**Requirements**: Please mark each of the statements 1., 2. and 3. yes or no against the Scala collections thread, quoting its deciding words for each. 1. As written, the map method of Map takes a function with two parameters. 2. In Dotty, a tuple-typed f still requires writing { case (k, v) => … }. 3. The binary function is described as potentially less efficient because of tupling.

**Page extract**:
=======

Coming back to my argument for StableIterable from the other PR, we also inherit methods like take and drop from Iterable which only make sense with a stable ordering. Should we move them down to StableIterable? Or is this not important enough in practice and we should simply allow it for non-stable orderings, too (like in 2.12 and the current strawman design)?

I like this idea.

I created issue #30 to keep track of this idea.

julienrf · 2017-02-22T13:31:55Z

Rebased to master and added TreeMap.

julienrf · 2017-02-22T13:36:31Z

src/test/scala/strawman/collection/test/Test.scala

+
+  def mapOps(xs: Map[Int, String]): Unit = {
+    val xs1 = xs.map((k, v) => (v, k))
+    val xs2: strawman.collection.Map[String, Int] = xs1


This example demonstrates that calling map with a function that returns a tuple returns a Map.

julienrf · 2017-02-22T13:44:05Z

src/test/scala/strawman/collection/test/Test.scala

+    val xs1 = xs.map((k, v) => (v, k))
+    val xs2: strawman.collection.Map[String, Int] = xs1
+    val xs3 = xs.map(kv => (kv._2, kv._1))
+    val xs4: strawman.collection.Iterable[(String, Int)] = xs3


Note that here the distinction between the map overload that returns a Map and the one that returns an Iterable is based on the arity of the supplied function.

This is because map method of Map is defined as follows:

def map[K2, V2](f: (K, V) => (K2, V2)): C[K2, V2]

We could alternatively define it as follows:

def map[K2, V2](f: ((K, V)) => (K2, V2)): C[K2, V2]

Note that here, f takes one parameter, which is a tuple, where in the first snippet, it takes two parameters.

I’m not sure which solution is better… I think both can work and make sense.

With the binary function I like the ability to just write kvs.map((k, v) => …) without having to write { case (k, v) => … }. But note that dotty already makes it possible to write kvs.map((k, v) => …) even though f would have type ((K, V)) => (K2, V2). Maybe we could put this feature into scalac too…

Not sure I’m clear… Do you have any strong preference and why?

The binary function is potentially more efficient because it avoids tupling. Does the untupling in Dotty also work for overloaded functions? I thought it was done during type adaptation after overload resolution. If we can get scala/scala#5698 into Scala to make the case-syntax work here we will need a Function1 version but I still think we should have the Function2 version in addition.

=======

[Text and item location entries]
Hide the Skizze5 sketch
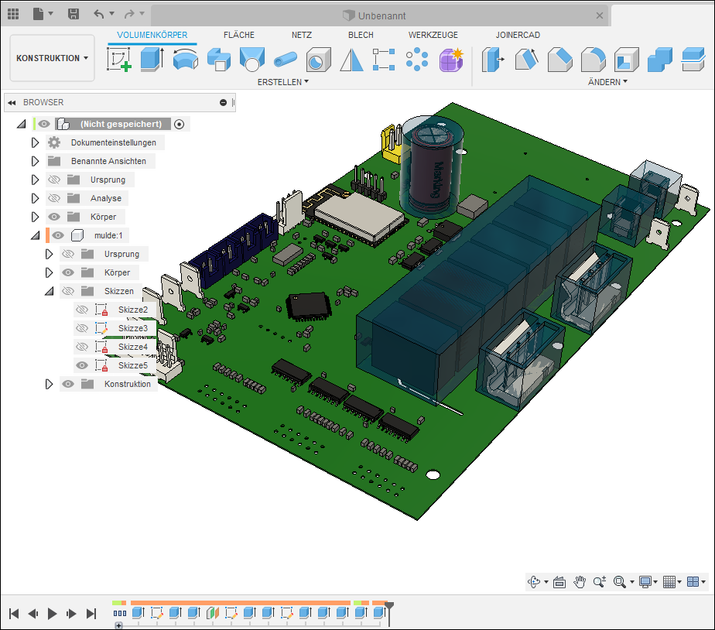This screenshot has width=715, height=630. tap(82, 365)
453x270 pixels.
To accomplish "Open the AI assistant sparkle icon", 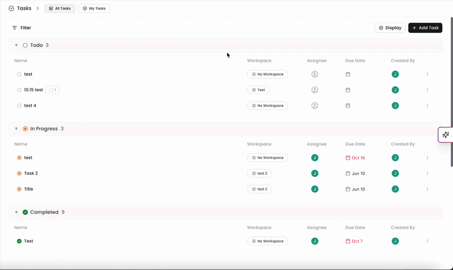I will [446, 134].
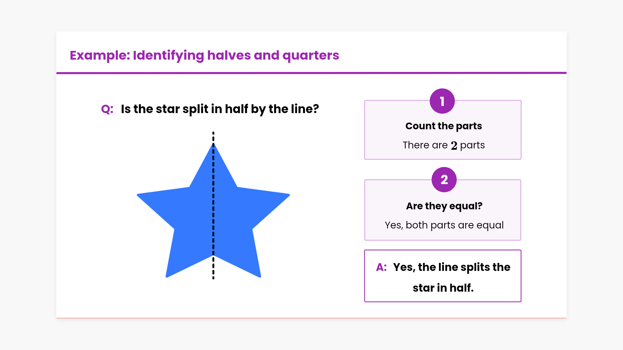
Task: Select "Yes, both parts are equal" text
Action: click(x=444, y=225)
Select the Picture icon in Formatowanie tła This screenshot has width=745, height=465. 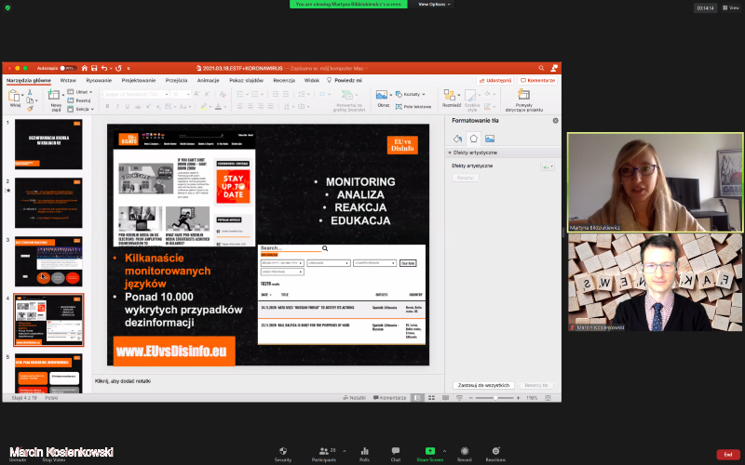tap(489, 139)
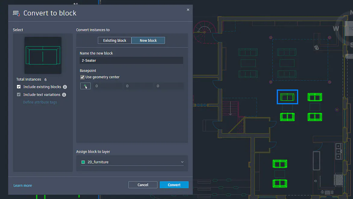Click the Cancel button
353x199 pixels.
point(143,185)
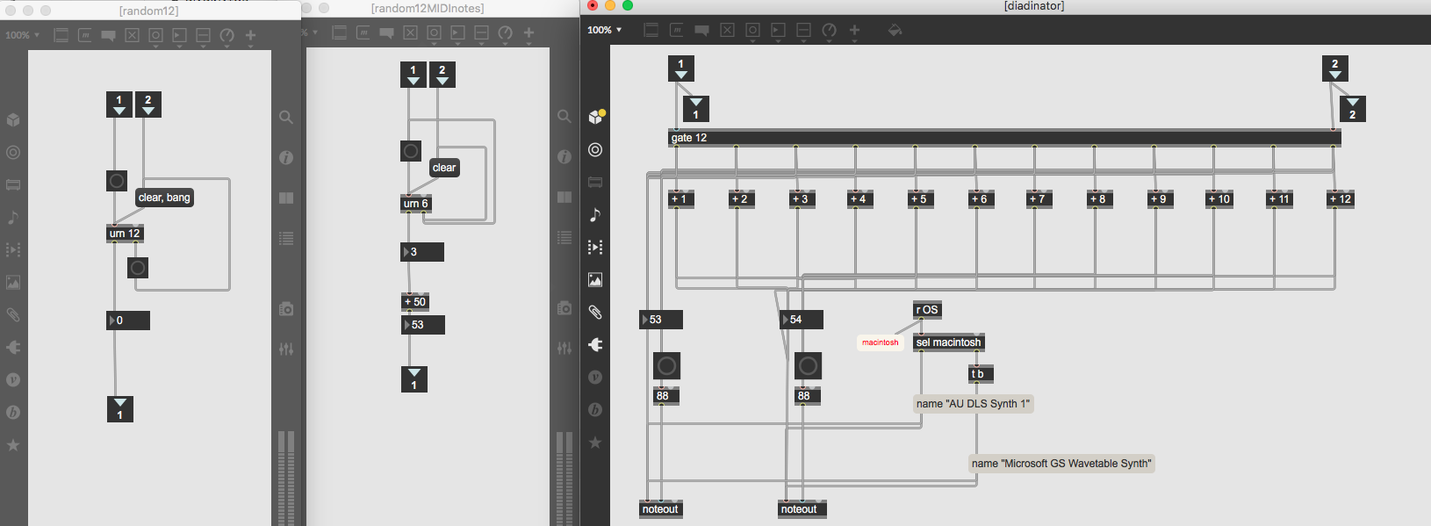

=======

**Written reply**:
1. Yes: "in the first snippet, it takes two parameters."
2. No: "dotty already makes it possible to write kvs.map((k, v) => …) even though f would have type ((K, V)) => (K2, V2)."
3. No: "The binary function is potentially more efficient because it avoids tupling."